Task description: Only one stretch of the data below is wanted: the lines starting at the one with "Image resolution: width=644" and ending at the one with "Given: Click the Vietnam flag icon", both included, given again exactly.

Extracted records

○ ○ ○ ○ ○

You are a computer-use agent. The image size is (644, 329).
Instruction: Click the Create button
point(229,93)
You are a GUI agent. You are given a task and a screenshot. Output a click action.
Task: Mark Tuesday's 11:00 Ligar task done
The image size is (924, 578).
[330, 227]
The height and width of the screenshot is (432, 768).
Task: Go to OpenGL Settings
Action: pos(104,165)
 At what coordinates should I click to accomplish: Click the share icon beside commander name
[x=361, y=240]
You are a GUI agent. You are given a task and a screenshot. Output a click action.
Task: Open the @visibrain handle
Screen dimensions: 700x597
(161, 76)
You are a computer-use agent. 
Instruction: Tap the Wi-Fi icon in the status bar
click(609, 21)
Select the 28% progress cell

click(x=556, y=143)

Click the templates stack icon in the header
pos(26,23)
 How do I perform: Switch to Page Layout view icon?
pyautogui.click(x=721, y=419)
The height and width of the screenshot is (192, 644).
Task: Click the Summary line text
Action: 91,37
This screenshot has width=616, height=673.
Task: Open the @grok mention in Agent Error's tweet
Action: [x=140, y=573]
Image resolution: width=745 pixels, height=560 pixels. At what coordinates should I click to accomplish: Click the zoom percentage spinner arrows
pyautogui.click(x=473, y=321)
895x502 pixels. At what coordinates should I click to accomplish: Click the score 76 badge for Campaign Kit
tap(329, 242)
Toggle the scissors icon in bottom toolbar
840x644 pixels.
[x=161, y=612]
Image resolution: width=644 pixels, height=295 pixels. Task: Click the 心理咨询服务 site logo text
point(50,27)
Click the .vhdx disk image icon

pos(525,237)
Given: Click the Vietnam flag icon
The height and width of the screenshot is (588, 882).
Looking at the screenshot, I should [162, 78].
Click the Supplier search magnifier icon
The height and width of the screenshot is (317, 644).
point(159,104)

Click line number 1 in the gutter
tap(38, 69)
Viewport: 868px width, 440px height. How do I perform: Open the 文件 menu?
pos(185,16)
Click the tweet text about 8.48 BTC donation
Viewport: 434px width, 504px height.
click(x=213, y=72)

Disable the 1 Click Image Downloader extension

○ ○ ○ ○ ○

Answer for this exercise:
Image resolution: width=644 pixels, height=295 pixels. Task: Click the 心理咨询服务 site logo text
point(50,27)
Click the .vhdx disk image icon

pos(525,237)
Given: Click the Vietnam flag icon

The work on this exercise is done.